------ Data in this exercise
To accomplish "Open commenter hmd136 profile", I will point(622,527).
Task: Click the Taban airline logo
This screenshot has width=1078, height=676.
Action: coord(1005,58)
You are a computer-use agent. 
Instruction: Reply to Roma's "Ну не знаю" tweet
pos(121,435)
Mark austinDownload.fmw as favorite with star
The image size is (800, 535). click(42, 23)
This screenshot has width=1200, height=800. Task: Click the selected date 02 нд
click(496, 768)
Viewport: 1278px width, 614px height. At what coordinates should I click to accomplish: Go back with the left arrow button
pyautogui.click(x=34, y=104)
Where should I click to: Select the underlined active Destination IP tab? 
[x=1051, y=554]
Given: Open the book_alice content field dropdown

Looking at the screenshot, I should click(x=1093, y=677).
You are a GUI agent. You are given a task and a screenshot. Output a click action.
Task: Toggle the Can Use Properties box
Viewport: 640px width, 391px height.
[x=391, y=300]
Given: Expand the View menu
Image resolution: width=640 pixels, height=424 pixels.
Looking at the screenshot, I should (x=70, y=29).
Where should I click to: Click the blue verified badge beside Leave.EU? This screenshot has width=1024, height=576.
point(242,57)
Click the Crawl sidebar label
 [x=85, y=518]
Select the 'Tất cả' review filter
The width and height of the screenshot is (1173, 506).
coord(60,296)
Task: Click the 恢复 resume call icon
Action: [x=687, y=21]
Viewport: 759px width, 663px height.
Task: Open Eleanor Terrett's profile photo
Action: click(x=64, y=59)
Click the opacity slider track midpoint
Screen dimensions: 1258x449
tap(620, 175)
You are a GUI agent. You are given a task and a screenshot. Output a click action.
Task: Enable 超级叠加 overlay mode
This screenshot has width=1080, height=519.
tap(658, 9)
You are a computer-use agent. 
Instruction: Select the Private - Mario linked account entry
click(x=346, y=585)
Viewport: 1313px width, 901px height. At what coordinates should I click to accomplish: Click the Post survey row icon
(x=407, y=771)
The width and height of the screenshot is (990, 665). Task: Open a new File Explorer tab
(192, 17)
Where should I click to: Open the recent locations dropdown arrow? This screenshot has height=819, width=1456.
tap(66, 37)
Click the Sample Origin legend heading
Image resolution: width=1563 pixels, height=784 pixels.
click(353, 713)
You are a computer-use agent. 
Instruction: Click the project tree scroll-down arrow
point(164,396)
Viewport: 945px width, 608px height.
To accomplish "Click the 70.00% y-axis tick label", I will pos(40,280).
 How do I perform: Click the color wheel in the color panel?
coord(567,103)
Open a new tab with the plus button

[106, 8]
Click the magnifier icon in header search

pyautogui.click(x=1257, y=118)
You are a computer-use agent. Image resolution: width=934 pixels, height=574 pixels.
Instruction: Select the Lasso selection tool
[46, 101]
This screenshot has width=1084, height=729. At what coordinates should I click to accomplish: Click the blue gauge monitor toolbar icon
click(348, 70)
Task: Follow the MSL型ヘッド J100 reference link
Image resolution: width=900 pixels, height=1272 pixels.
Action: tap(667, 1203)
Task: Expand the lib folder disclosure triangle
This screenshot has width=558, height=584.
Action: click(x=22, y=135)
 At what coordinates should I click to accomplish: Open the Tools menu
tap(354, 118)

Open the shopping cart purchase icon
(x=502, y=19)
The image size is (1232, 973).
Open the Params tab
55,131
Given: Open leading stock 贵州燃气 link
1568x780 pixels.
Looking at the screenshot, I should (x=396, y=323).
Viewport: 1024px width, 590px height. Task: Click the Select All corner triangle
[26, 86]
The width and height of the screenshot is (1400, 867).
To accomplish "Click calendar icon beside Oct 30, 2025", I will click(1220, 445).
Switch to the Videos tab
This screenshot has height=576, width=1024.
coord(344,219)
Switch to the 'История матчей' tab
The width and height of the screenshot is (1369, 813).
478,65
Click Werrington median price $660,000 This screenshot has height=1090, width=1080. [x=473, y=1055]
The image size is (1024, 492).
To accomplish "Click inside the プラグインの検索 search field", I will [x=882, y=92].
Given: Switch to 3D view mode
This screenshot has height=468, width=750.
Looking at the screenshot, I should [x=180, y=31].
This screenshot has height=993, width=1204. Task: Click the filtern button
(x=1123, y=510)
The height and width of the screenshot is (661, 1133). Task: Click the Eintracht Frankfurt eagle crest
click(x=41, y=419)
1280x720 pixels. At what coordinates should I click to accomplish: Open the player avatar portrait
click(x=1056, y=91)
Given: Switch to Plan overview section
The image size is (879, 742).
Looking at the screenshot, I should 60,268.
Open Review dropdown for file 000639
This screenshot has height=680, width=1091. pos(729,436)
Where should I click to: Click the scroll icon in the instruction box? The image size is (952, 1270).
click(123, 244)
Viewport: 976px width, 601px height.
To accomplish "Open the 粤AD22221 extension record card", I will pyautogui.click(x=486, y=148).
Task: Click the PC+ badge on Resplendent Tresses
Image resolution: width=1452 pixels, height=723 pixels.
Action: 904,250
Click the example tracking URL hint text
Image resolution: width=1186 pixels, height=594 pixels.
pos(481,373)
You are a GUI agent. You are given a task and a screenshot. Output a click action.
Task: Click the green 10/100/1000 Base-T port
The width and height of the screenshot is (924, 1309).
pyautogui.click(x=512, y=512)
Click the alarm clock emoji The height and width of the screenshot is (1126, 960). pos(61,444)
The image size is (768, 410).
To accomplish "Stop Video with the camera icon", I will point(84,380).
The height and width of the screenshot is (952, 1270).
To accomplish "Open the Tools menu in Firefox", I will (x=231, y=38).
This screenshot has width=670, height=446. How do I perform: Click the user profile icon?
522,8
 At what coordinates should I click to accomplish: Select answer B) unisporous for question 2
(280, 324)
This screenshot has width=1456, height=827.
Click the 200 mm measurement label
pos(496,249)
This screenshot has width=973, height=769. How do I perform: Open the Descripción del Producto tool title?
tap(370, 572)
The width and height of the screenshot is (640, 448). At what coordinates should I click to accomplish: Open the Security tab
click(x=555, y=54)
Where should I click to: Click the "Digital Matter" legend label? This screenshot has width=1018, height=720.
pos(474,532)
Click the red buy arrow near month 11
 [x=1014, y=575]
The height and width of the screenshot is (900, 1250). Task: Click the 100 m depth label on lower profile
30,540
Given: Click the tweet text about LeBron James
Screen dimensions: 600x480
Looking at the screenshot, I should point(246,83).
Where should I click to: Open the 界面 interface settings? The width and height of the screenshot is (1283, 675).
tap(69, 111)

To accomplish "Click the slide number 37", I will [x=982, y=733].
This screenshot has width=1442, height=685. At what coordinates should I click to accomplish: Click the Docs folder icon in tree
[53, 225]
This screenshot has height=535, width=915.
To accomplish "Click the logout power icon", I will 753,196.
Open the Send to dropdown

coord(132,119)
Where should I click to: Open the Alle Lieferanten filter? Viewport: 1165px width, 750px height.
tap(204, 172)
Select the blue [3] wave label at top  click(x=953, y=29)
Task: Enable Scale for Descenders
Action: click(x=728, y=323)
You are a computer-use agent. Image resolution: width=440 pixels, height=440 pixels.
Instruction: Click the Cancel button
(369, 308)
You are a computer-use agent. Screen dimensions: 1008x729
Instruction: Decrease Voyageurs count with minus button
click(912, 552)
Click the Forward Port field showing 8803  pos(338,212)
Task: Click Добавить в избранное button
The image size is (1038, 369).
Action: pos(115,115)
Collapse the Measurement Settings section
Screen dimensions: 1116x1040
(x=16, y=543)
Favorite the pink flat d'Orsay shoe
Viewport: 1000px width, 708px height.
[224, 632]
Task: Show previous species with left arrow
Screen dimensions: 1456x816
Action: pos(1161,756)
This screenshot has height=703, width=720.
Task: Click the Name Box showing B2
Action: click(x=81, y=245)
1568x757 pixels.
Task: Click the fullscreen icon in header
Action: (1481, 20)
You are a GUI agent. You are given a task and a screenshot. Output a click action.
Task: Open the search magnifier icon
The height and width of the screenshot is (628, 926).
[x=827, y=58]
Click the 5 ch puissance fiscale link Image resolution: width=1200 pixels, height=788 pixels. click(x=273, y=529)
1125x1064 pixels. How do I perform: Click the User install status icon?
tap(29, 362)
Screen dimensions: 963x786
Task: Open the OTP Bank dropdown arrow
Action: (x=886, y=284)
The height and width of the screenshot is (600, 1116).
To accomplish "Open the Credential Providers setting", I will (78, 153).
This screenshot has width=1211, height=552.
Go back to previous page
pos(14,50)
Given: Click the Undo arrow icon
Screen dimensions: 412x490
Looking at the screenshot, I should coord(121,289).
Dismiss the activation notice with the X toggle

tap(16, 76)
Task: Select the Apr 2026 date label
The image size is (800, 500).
------------
### Task instructions
Your task for the entries above: copy exactly the span starting with the line with "Instruction: Click the Cancel button" and going on through the line with "Task: Show previous species with left arrow", both lines included, and nothing else.

### Result of the task
Instruction: Click the Cancel button
(369, 308)
You are a computer-use agent. Screen dimensions: 1008x729
Instruction: Decrease Voyageurs count with minus button
click(912, 552)
Click the Forward Port field showing 8803  pos(338,212)
Task: Click Добавить в избранное button
The image size is (1038, 369).
Action: pos(115,115)
Collapse the Measurement Settings section
Screen dimensions: 1116x1040
(x=16, y=543)
Favorite the pink flat d'Orsay shoe
Viewport: 1000px width, 708px height.
[224, 632]
Task: Show previous species with left arrow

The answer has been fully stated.